Similarity Search for Large-Scale Feature-Rich Data
Stony Brook University
Content-based similarity search for feature-rich data (such as digital photos,
audio, video, and scientific sensor data) is a difficult problem due to the
high dimensionality and usually massive amounts of data. The main challenge is
to achieve high-quality similarity search with high speed and low space usage.
This talk presents several techniques to address the problem of building
efficient similarity search systems for large-scale feature-rich data. The
first is a sketch construction algorithm for compact metadata representation,
which can typically reduce the metadata size by an order of magnitude with
minimal impact on search quality. The second is a multi-probe locality
sensitive hashing (LSH) technique for indexing high-dimensional data, which
substantially improves upon previous methods in both space and time efficiency.
We have also developed Ferret, a general-purpose toolkit for building
efficient similarity search systems. The Ferret toolkit has been
successfully used to build similarity search systems for digital images, speech
recordings, video, 3D shape models, and microarray gene expression data.
Qin (Christine) Lv
is an Assistant Professor in the Computer Science Department, Stony Brook
University (SUNY).

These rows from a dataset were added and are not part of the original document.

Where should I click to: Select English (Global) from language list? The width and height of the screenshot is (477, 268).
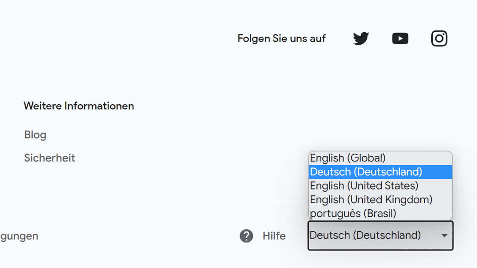coord(348,158)
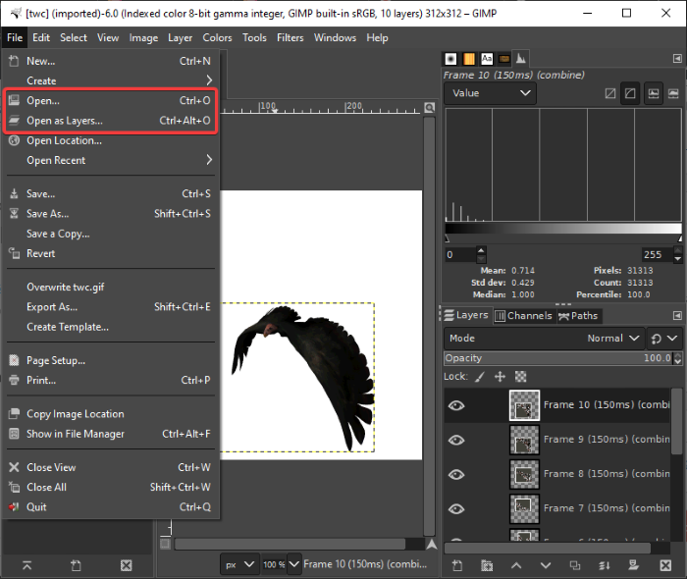Choose Open as Layers from File menu

(65, 121)
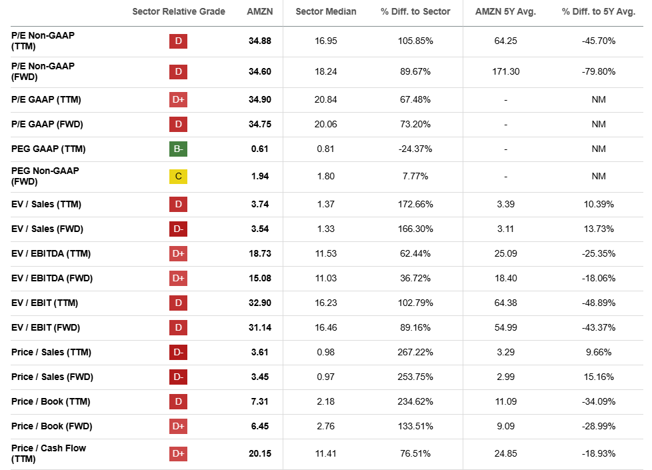Viewport: 652px width, 470px height.
Task: Click the green B- grade badge
Action: click(x=178, y=149)
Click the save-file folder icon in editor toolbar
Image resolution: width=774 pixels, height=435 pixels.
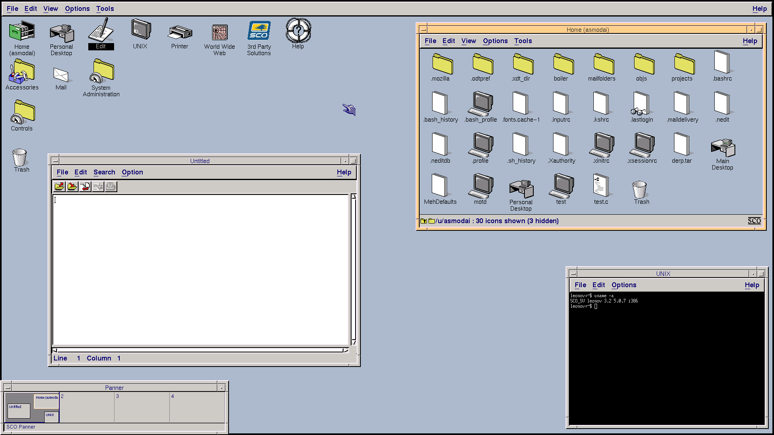(72, 186)
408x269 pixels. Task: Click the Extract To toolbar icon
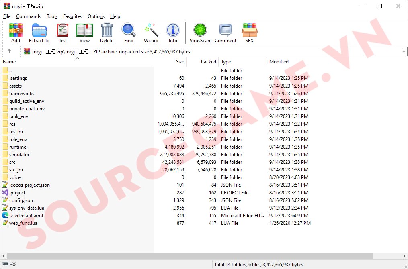pos(39,33)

She received her BE degree from Tsinghua University in 2000
and PhD degree in Computer Science from Princeton University in 2006.
Lv's primary research interest is to develop efficient systems for managing and
exploring massive amounts of digital data. Rooted in systems, her research also
interacts with the areas of algorithm design, data mining, machine learning,
and specific application domains such as multimedia, bio-informatics,
healthcare, and scientific computing.